EMERGENCIES IN PEDIATRIC ENDOCRINOLOGY
‫פריס‬-‫דר' ליאת דה‬
THYROID STORM
Thyroid storm is a decompensated state of thyrotoxicosis that can be fatal unless
recognized and aggressively treated. The diagnosis of thyroid storm is based on a high index
of suspicion, and treatment must be instituted on an emergency basis prior to the availability
of confirmatory thyroid function tests.
Pathophysiology: The mechanism causing progression from thyrotoxicosis to storm have not
been determined. Serum levels of free T4 and T3 in compensated thyrotoxicosis and in
patients suffering from thyroid storm are similar and there is no absolute level above which
thyroid storm inevitably occurs. However it seems that an acute elevation of free T3 and T4
(e.g. following withdrawal of antithyroid drugs, surgery or iodine-131 therapy) may cause
systemic decompensation and result in thyroid storm.

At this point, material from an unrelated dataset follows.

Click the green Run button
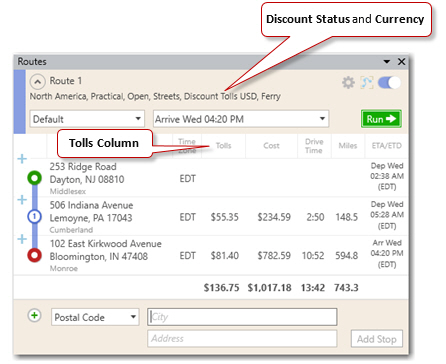The width and height of the screenshot is (446, 364). pyautogui.click(x=381, y=119)
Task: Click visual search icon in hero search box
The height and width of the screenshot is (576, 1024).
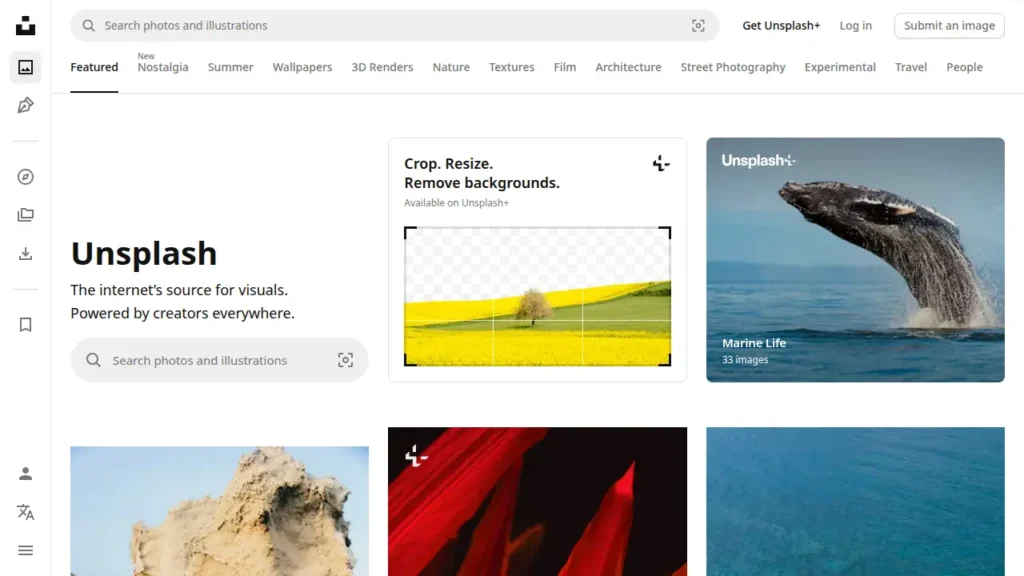Action: (345, 360)
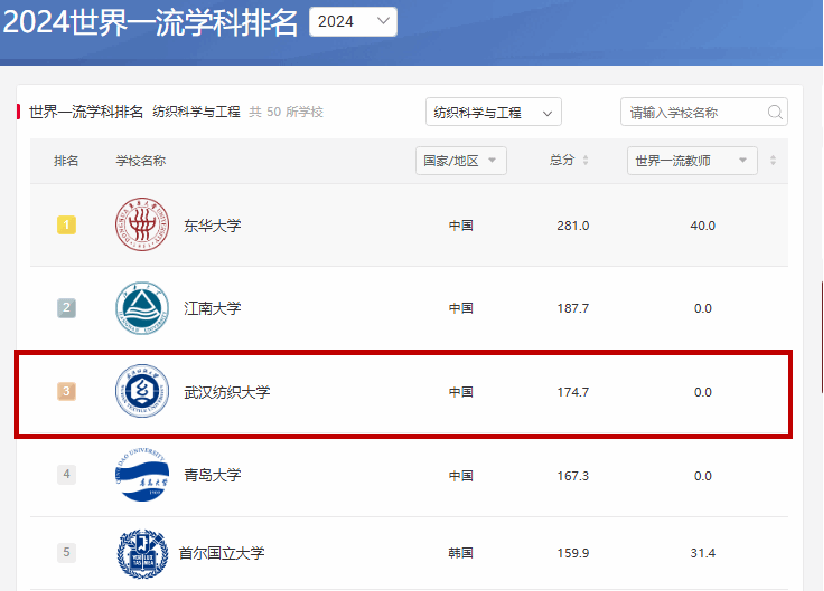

Thyroid storm is a systemic disease, and the effects of excess thyroid hormone result in a
spectrum of metabolic responses. Major mechanisms producing thyroid storm are:
1. Sympathetic overactivity which results partially from an increased number of betaadrenergic receptors on target organs, and probably also due to postreceptor supersensitivity.
Serum catecholamines are not increased.
2. Increase in metabolic rate due to induction of key enzymes regulating metabolism (such as
Na-K-ATPase.
Thyroid storm is very rare in children, and may appear during neonatal life or during
childhood.
NEONATAL THYROTOXICOSIS
Neonatal thyrotoxicosis is caused by two mechanisms:
1. Transient thyrotoxicosis caused by transplacental transfer of thyroid stimulating antibodies
from a mother who suffers at present or had suffered in the past from Graves’.
2. Congenital persistent thyrotoxicosis caused by an activating mutation in the gene for the TSH
receptor, causing constitutive activation of the receptor.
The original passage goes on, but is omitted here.